Classic symptoms on this are increased brick (and/or gNFSd) memory usage due the high number of (lock request) frames piling up in the processes. The failure-mode results in bricks eventually slowing down to a crawl due to swapping, or OOMing due to complete
memory exhaustion; during this period the entire cluster can begin to fail. End-users will experience this as hangs on the filesystem, first in a specific region of the file-system and ultimately the entire filesystem as the offending brick begins to turn
into a zombie (i.e. not quite dead, but not quite alive either).
Currently, these situations must be handled by an administrator detecting & intervening via the "clear-locks" CLI command. Unfortunately this doesn't scale for large numbers of clusters, and it depends on the correct (external) detection of the locks
piling up (for which there is little signal other than state dumps).

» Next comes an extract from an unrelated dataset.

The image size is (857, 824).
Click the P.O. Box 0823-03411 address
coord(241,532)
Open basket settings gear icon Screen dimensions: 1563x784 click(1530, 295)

This patch introduces two features to remedy this situation:
1. Monkey-unlocking - This is a feature targeted at developers (only!) to help track down crashes due to stale locks, and prove the utility of he lock revocation feature. It does this by silently dropping 1% of unlock requests; simulating bugs or mis-behaving
clients.
The feature is activated via:
features.locks-monkey-unlocking <on/off>
You'll see the message
"[<timestamp>] W [inodelk.c:653:pl_inode_setlk] 0-groot-locks: MONKEY LOCKING (forcing stuck lock)!" ... in the logs indicating a request has been dropped.
2. Lock revocation - Once enabled, this feature will revoke a *contended*lock (i.e. if nobody else asks for the lock, we will not revoke it) either
by the amount of time the lock has been held, how many other lock requests are waiting on the lock to be freed, or some combination of both. Clients which are losing their locks will be notified by receiving EAGAIN (send back to their callback function).
The feature is activated via these options:
features.locks-revocation-secs <integer; 0 to disable>
features.locks-revocation-clear-all [on/off]
features.locks-revocation-max-blocked <integer>
Recommended settings are: 1800 seconds for a time based timeout (give clients the benefit of the doubt, or chose a max-blocked requires some experimentation depending on your workload, but generally values of hundreds to low thousands (it's normal for
many ten's of locks to be taken out when files are being written @ high throughput).